Today I come with some modelling tips to help you take awesome photos for your blog or Instagram! I first want to start off by saying that i am not a professional model in any way, but i have done modelling for the photography society at my university and some shoots for an etsy website. So from these experiences modelling has somewhat become a second nature to me :)


101 Modelling Tips        .     
1. Relax
Relax! This was a big one for me when I did my first photoshoot! As this was the first time I was put in front of many cameras with big, bright lights shining down at me
I. Was. Petrified! My body froze, I became stiff and I couldn't even smile normally and so the end results of the photos turned out extremely awkward...
*Cringe*

Therefore, RELAX. Don't take in any of your surroundings, dont even focus on the camera. Photos will turn out 100% better!


2. Pose Naturally 

Do whatever comes naturally. When I started out modelling I thought I had to pose in a certain way (and for professionals this probably is true) but if its for your blog or instagram ITS ALL ABOUT YOU! So pose in whatever way you want! Smile, look serious, whatever comes natural.


Difference 

Professional on the right, amerture on the left (lol)
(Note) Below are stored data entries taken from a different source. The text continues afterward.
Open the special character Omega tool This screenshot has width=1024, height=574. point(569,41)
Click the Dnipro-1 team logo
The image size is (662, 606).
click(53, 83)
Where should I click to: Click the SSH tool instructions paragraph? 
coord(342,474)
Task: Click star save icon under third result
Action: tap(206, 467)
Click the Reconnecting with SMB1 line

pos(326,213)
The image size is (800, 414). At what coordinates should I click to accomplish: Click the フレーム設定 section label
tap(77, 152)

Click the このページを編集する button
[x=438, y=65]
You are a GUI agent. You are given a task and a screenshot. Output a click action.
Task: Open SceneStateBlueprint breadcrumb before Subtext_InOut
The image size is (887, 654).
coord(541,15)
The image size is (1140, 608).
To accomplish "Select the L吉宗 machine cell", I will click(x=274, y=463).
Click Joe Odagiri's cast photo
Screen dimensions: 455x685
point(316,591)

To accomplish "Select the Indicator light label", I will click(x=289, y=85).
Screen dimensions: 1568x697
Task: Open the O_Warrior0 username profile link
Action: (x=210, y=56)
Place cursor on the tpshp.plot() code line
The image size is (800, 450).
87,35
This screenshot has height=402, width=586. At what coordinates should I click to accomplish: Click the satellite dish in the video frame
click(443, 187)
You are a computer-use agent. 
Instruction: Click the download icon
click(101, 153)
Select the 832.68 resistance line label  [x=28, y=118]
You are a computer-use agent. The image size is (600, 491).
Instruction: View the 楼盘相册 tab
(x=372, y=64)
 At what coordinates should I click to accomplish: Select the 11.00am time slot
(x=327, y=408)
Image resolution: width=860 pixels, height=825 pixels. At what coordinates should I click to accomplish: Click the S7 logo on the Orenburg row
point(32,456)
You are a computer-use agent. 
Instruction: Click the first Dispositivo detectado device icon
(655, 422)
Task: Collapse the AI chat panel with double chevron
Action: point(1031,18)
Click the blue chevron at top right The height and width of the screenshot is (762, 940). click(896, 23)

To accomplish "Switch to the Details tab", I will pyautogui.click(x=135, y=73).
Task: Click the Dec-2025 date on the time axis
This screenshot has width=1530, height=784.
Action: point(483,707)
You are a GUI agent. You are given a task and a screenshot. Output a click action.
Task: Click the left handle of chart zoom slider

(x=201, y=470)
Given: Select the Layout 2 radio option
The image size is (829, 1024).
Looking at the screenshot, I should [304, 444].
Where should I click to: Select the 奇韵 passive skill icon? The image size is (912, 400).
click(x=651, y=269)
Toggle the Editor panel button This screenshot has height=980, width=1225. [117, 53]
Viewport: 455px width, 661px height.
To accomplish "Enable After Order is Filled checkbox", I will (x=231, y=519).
One of my classic pose that I love to do is the peace sign up to my face (an automatic reaction when the camera is on me haha) but this has become one of my signature poses where my friends already know 'oh shes doing her classic pose'
3. Don't Think

Don't think about how others may view you! Whether it's the person taking the photos or people walking around the area. Overthinking about how others view you will = negatives thoughts = awkward smiles = bad photos.


4. Know The Person

I read about this one tip and 100% agree with it. Grab a person who you know or you're comfortable with to take the photos of you. Being comfortable with that person can help bring out the natural poses and help boost your confidence (you'll also have a blast when taking photos!)


5. Don't Plan

Sometimes the best photos are the ones that you don't plan. So go about doing whatever your doing and let the camera capture whatever it wants to!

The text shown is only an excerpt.